In the third-repair-stage, retaining methods for implant dentures used cemented retention. Compared to the screw retained implant, the cemented prosthesis has a number of advantages, such as comfort, aesthetics, and ease of handling. In contrast, the main disadvantage is localized irritation due to excess dental cement, which may lead to peri-implantitis [17]. In cases of subgingival crown margins, excessive cement may be compressed during cementation between the implant-abutment surface and peri-implant soft tissues; hence its removal is not easy [18]. In the present case study, the patient’s interocclusal space was reduced. In this situation, the restoration margins were placed subgingivally to increase the retention. Therefore, we used locking-taper implants utilizing the extraoral cementation technique [16], taking advantage of implant-abutment connection characteristics. The cementing process between the abutment and the crown was completed outside the mouth after the trial was completed. In addition to the above benefits, the unconventional method [16] facilitates easy removal of excess cement between the abutments and restorations, which reduces the risk of peri-implant disease. Consequently, regaining interocclusal space through this approach and using crowns with subgingival margins increases the height and retention area for better adhesion between the abutment and crown.
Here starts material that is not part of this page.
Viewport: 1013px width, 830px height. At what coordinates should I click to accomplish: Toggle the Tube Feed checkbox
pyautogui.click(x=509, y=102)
In the past, studies have suggested that malocclusion and occlusal interferences were the main factors in the development of temporomandibular disorders (TMD) [19]. However, more recent studies have shown no remarkable differences in relation to signs and symptoms of TMD among subjects with malocclusion and those with physiological occlusion [20, 21]. In the present study, no clinically relevant temporomandibular joint disorder was observed during the clinical follow-up. This may be attributed to an appropriate adaptation capacity of TMJ tissues that can compensate for small functional alterations created by the presence of the malocclusions [22]. However, further long-term clinical studies are needed to validate these findings.

Based on a 2 year follow-up period, the patient in the present study reported clinical success and functionality of the locking-taper implants. Neither of the two implants presented any radiographic or clinical signs of failure. Therefore, we suggest that the locking-taper implants can be selectively considered for patients with a limited interocclusal space. Further studies with prolonged follow-up time are required to evaluate the clinical success of this unconventional technique.